Consumers can respond to events immediately as they arrive. They are highly
scalable and distributed. There are subsystems that have independent views of
the event stream.
Some of the challenges faced with this architecture
include the following: Event loss is tolerated so if there needs to be
guaranteed delivery, this poses a challenge. Some IoT traffic mandate a
guaranteed delivery Events are processed in exactly the order they arrive. Each
consumer type typically runs in multiple instances, for resiliency and scalability.
This can pose a challenge if the processing logic is not idempotent, or the
events must be processed in order.
Some of the best practices demonstrated by this code.
Events should be lean and mean and not bloated. Services should share only IDs and/or
a timestamp. Large data transfer between
services in this case is an antipattern. Loosely coupled event driven systems
are best.
Azure SQL Edge is an optimized relational database engine
that is geared towards edge computing. It provides a high-performance data
storage and processing layer for IoT applications. It provides capabilities to
stream, process and analyze data where the data can vary from relational to
document to graph to time-series and which makes it a right choice for a
variety of modern IoT applications. It is built on the same database engine as
the SQL Server and Azure SQL so applications will find it convenient to
seamlessly use queries that are written in T-SQL. This makes applications
portable between devices, datacenters and cloud.

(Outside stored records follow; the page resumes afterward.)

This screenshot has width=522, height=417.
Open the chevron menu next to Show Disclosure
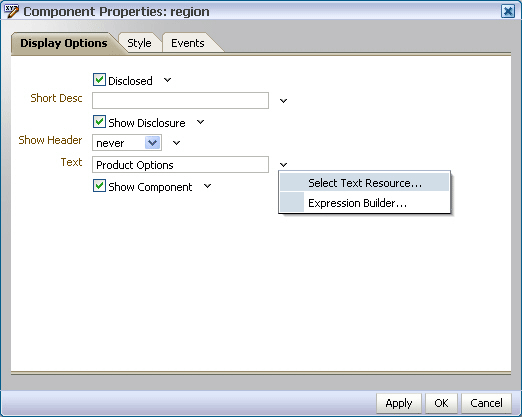[200, 122]
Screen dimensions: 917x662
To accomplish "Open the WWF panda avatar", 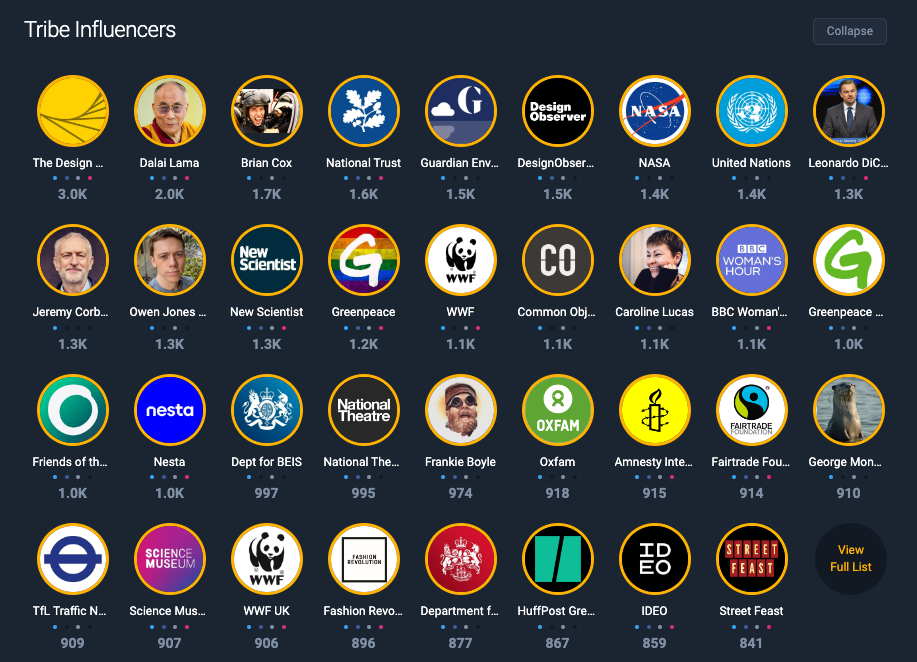I will pyautogui.click(x=461, y=260).

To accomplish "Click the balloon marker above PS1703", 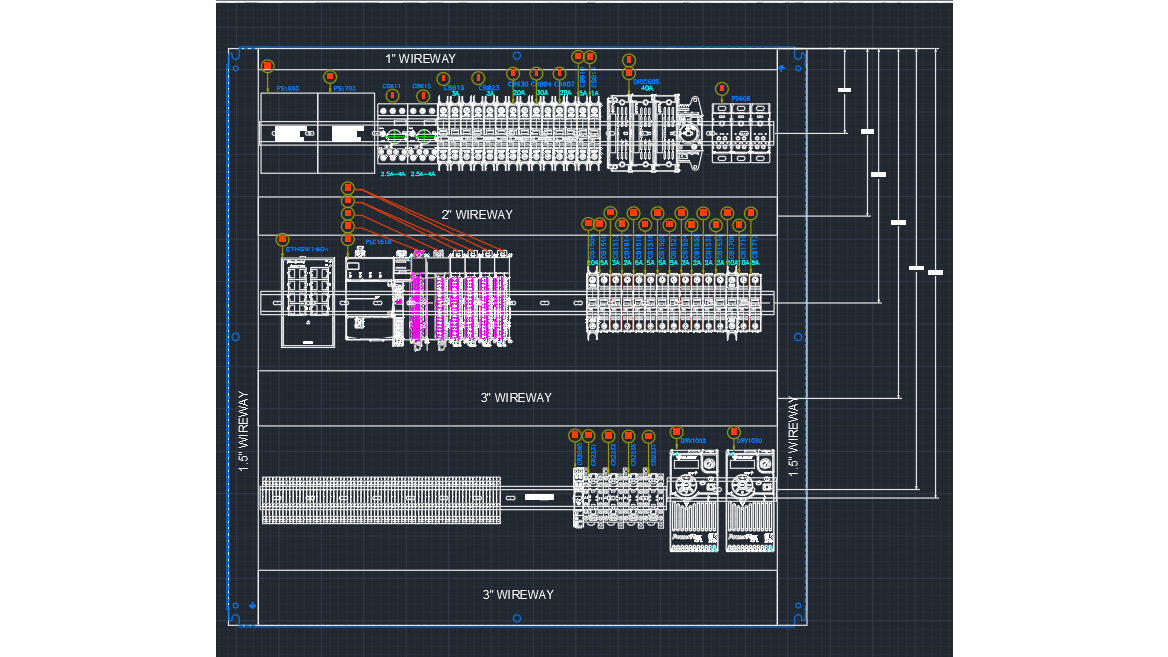I will [330, 76].
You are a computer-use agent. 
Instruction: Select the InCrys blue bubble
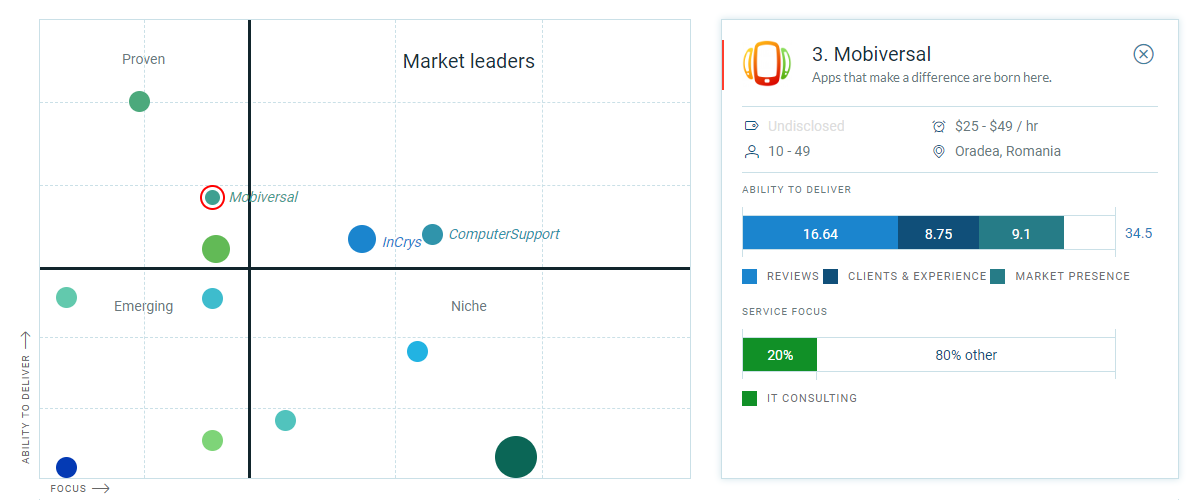(361, 239)
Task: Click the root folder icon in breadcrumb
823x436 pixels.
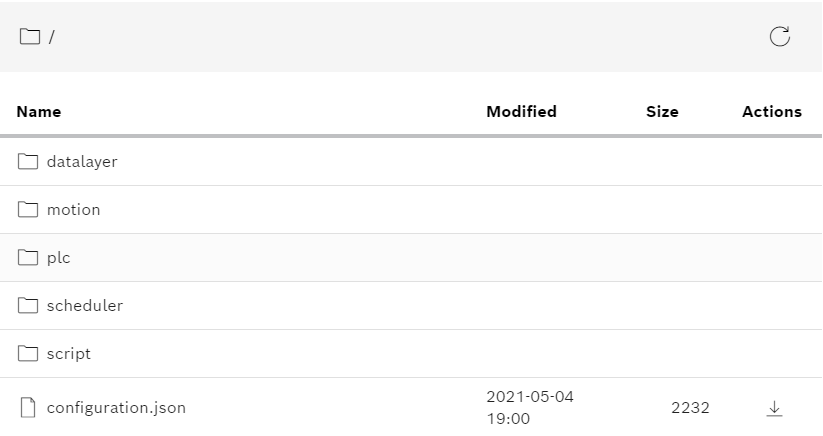Action: point(30,37)
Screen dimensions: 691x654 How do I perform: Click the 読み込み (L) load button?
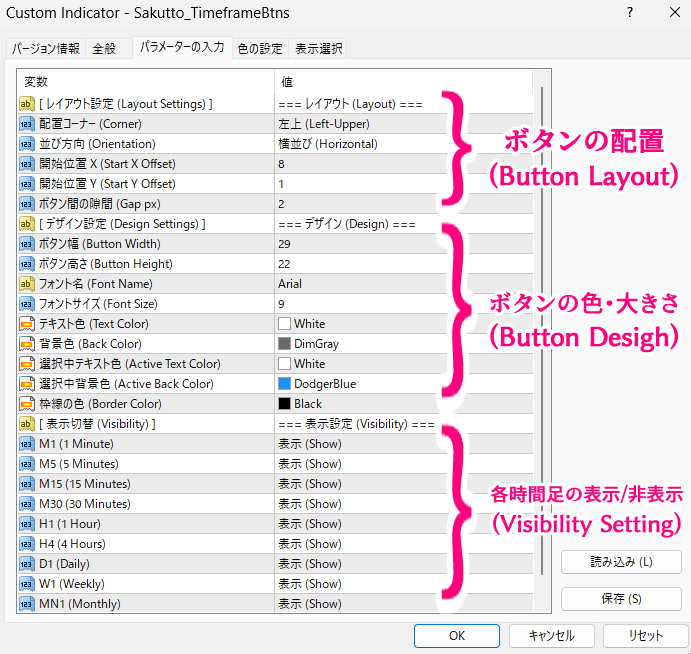[621, 562]
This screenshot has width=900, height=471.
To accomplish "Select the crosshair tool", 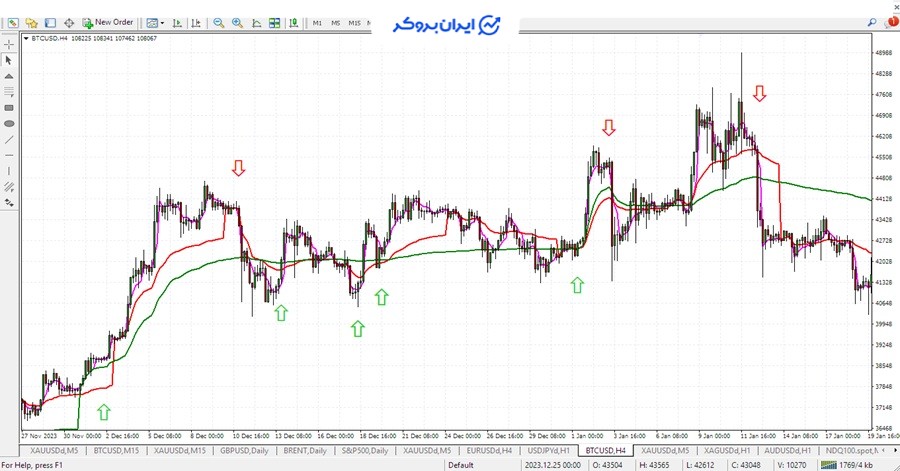I will tap(9, 45).
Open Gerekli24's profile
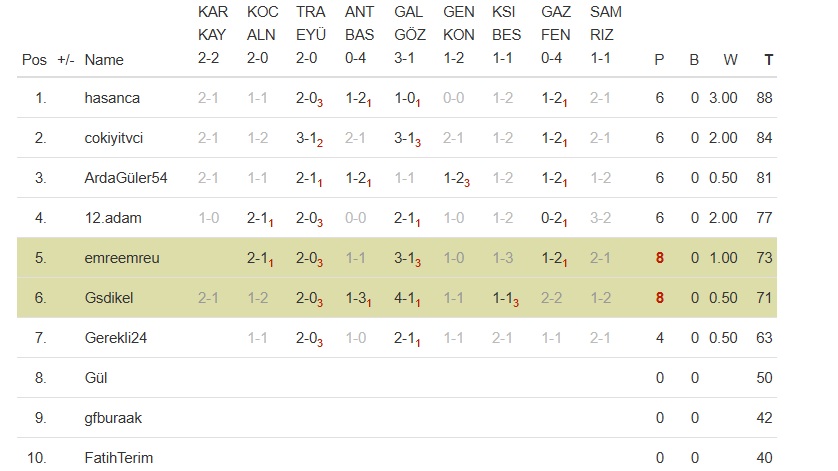 pyautogui.click(x=116, y=338)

Azure SQL Edge uses the same stream capabilities as Azure
Stream Analytics on IoT edge. This native implementation of data streaming is
called T-SQL streaming. It can handle fast streaming from multiple data
sources. The patterns and relationships in data is extracted from several IoT
input sources. The extracted information can be used to trigger actions, alerts
and notifications. A T-SQL Streaming job consists of a Stream Input that
defines the connections to a data source to read the data stream from, a stream
output job that defines the connections to a data source to write the data
stream to, and a stream query job that defines the data transformation,
aggregations, filtering, sorting and joins to be applied to the input stream
before it is written to the stream output.
Both the storage and the message queue handle large volume
of data and the execution can be stages as processing and analysis. The processing can be either batch oriented
or stream oriented. The analysis and
reporting can be offloaded to a variety of technology stacks with impressive
dashboards. While the processing handles the requirements for batch and
real-time processing on the big data, the analytics supports exploration and
rendering of output from big data. It utilizes components such as data sources,
data storage, batch processors, stream processors, real-time message queue,
analytics data store, analytics and reporting stacks, and orchestration.
Some of the benefits of this application include the
following: The ability to offload processing to a database, elastic scale and
interoperability with existing solutions.
Some of the challenges faced with this architectural style
include: The complexity to handle isolation for multiple data sources, and the
challenge to build, deploy and test data pipelines over a shared architecture.
Different products require as many as skillsets and maintenance with a
requirement for data and query virtualization. For example, U-SQL which is a
combination of SQL and C# is used with Azure Data Lake Analytics while SQL APIs
are used with Edge, Hive, HBase, FLink and Spark. With an Event driven
processing using heterogenous stack, the emphasis on data security gets diluted
and spread over a very large number of components.